For each line below, write it out exactly as it appears.
+++ RECORD EXTRACTS +++
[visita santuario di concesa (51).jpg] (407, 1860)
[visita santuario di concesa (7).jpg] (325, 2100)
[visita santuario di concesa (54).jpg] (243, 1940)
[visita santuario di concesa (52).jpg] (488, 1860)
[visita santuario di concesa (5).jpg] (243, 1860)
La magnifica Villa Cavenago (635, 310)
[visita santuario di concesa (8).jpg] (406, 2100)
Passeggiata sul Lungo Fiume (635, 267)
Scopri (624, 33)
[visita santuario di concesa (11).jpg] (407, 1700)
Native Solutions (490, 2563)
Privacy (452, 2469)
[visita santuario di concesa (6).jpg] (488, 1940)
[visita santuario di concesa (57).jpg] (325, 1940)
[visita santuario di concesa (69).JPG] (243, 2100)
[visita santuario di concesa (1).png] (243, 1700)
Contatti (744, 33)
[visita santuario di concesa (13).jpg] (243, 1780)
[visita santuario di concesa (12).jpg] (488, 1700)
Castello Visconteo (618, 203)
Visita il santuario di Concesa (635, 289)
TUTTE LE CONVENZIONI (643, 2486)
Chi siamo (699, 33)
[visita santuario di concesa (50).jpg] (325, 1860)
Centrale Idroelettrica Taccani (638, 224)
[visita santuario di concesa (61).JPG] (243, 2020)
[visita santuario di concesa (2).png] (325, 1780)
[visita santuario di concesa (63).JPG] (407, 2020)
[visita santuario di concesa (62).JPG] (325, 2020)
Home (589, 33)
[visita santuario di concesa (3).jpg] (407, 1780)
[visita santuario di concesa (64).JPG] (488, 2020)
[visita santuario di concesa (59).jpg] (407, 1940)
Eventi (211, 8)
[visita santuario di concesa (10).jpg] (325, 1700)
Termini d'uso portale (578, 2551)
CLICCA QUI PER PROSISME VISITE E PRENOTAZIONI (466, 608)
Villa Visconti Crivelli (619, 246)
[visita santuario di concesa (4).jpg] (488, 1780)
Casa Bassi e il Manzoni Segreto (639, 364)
+++
PROBLEM SOLUTION:
[visita santuario di concesa (51).jpg] (407, 1860)
[visita santuario di concesa (7).jpg] (325, 2100)
[visita santuario di concesa (54).jpg] (243, 1940)
[visita santuario di concesa (52).jpg] (488, 1860)
[visita santuario di concesa (5).jpg] (243, 1860)
La magnifica Villa Cavenago (635, 310)
[visita santuario di concesa (8).jpg] (406, 2100)
Passeggiata sul Lungo Fiume (635, 267)
Scopri (624, 33)
[visita santuario di concesa (11).jpg] (407, 1700)
Native Solutions (490, 2563)
Privacy (452, 2469)
[visita santuario di concesa (6).jpg] (488, 1940)
[visita santuario di concesa (57).jpg] (325, 1940)
[visita santuario di concesa (69).JPG] (243, 2100)
[visita santuario di concesa (1).png] (243, 1700)
Contatti (744, 33)
[visita santuario di concesa (13).jpg] (243, 1780)
[visita santuario di concesa (12).jpg] (488, 1700)
Castello Visconteo (618, 203)
Visita il santuario di Concesa (635, 289)
TUTTE LE CONVENZIONI (643, 2486)
Chi siamo (699, 33)
[visita santuario di concesa (50).jpg] (325, 1860)
Centrale Idroelettrica Taccani (638, 224)
[visita santuario di concesa (61).JPG] (243, 2020)
[visita santuario di concesa (2).png] (325, 1780)
[visita santuario di concesa (63).JPG] (407, 2020)
[visita santuario di concesa (62).JPG] (325, 2020)
Home (589, 33)
[visita santuario di concesa (3).jpg] (407, 1780)
[visita santuario di concesa (64).JPG] (488, 2020)
[visita santuario di concesa (59).jpg] (407, 1940)
Eventi (211, 8)
[visita santuario di concesa (10).jpg] (325, 1700)
Termini d'uso portale (578, 2551)
CLICCA QUI PER PROSISME VISITE E PRENOTAZIONI (466, 608)
Villa Visconti Crivelli (619, 246)
[visita santuario di concesa (4).jpg] (488, 1780)
Casa Bassi e il Manzoni Segreto (639, 364)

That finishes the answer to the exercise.